Your goal:
With the images removed, write out each record exactly as given.

Data supplied:
═══
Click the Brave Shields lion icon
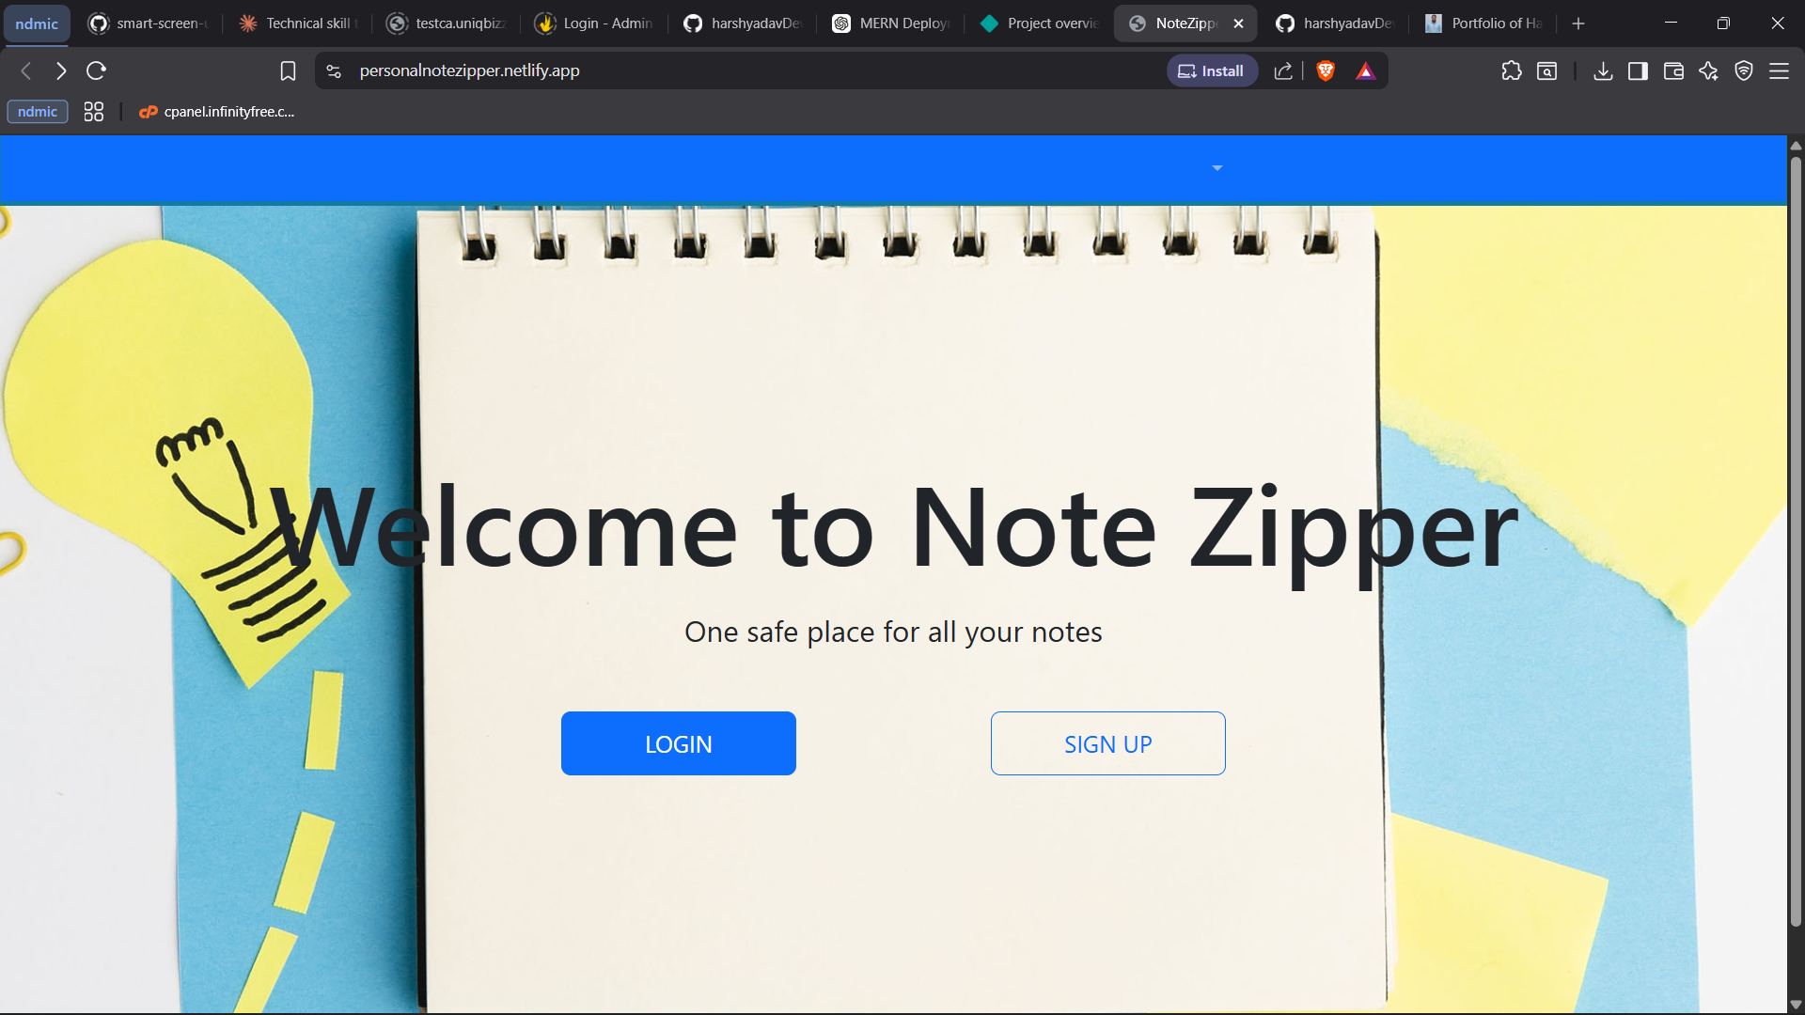This screenshot has width=1805, height=1015. 1326,70
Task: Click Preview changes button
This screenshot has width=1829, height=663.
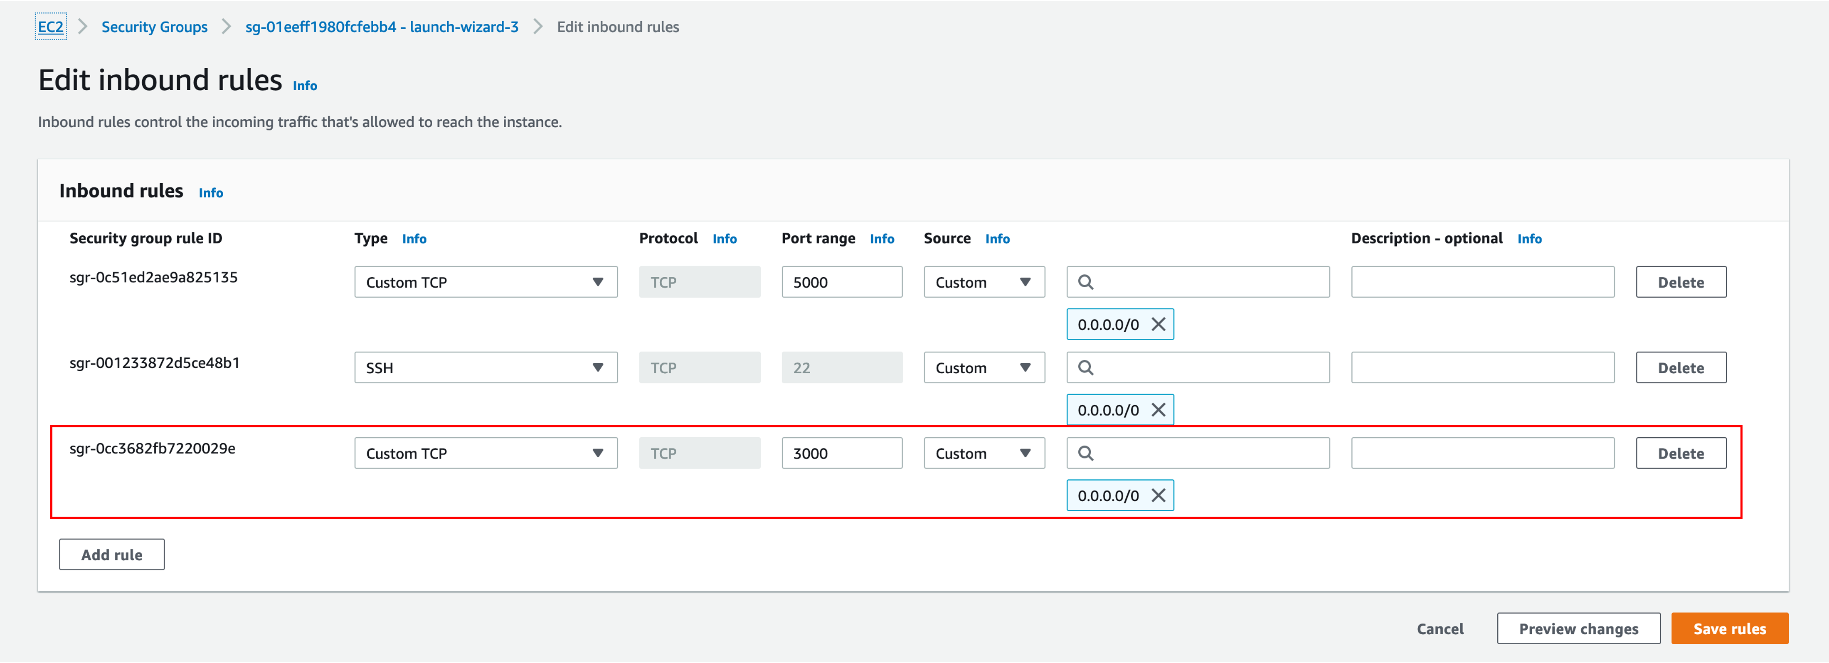Action: 1578,628
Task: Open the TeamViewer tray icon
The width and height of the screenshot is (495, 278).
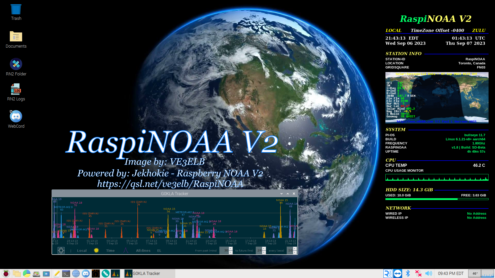Action: [x=398, y=273]
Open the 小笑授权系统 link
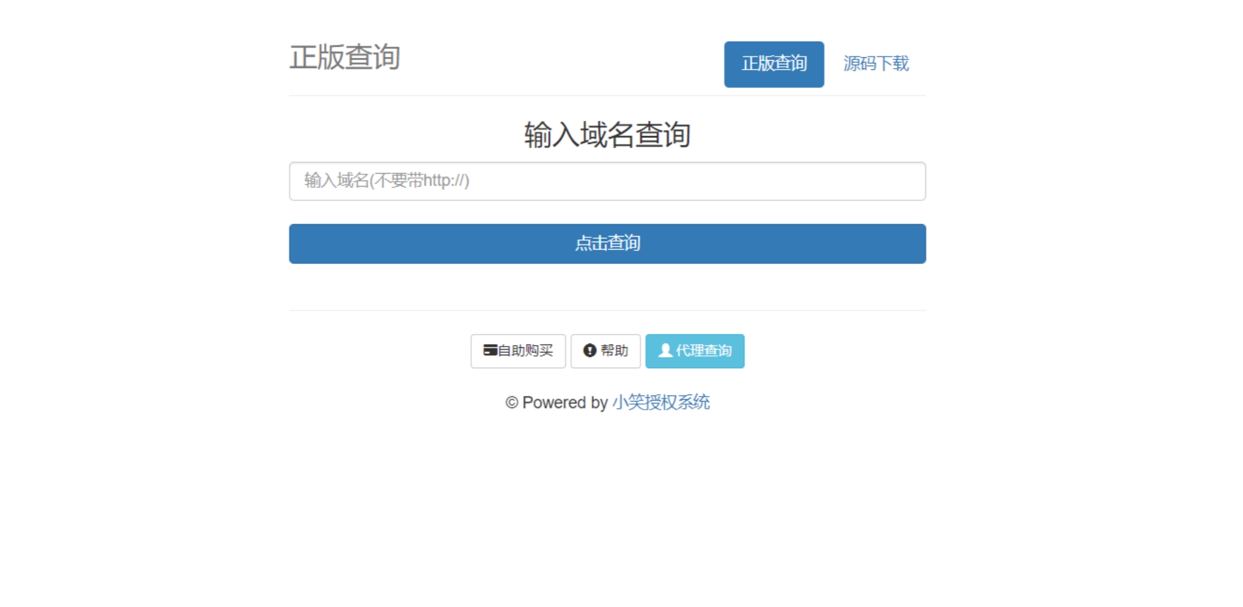 661,402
═══
Exercise output:
Click the Brave Shields lion icon
This screenshot has width=1805, height=1015. 1326,70
Task: Click Preview changes button
This screenshot has width=1829, height=663.
Action: 1578,628
Task: Open the TeamViewer tray icon
The width and height of the screenshot is (495, 278).
Action: [x=398, y=273]
Open the 小笑授权系统 link
 661,402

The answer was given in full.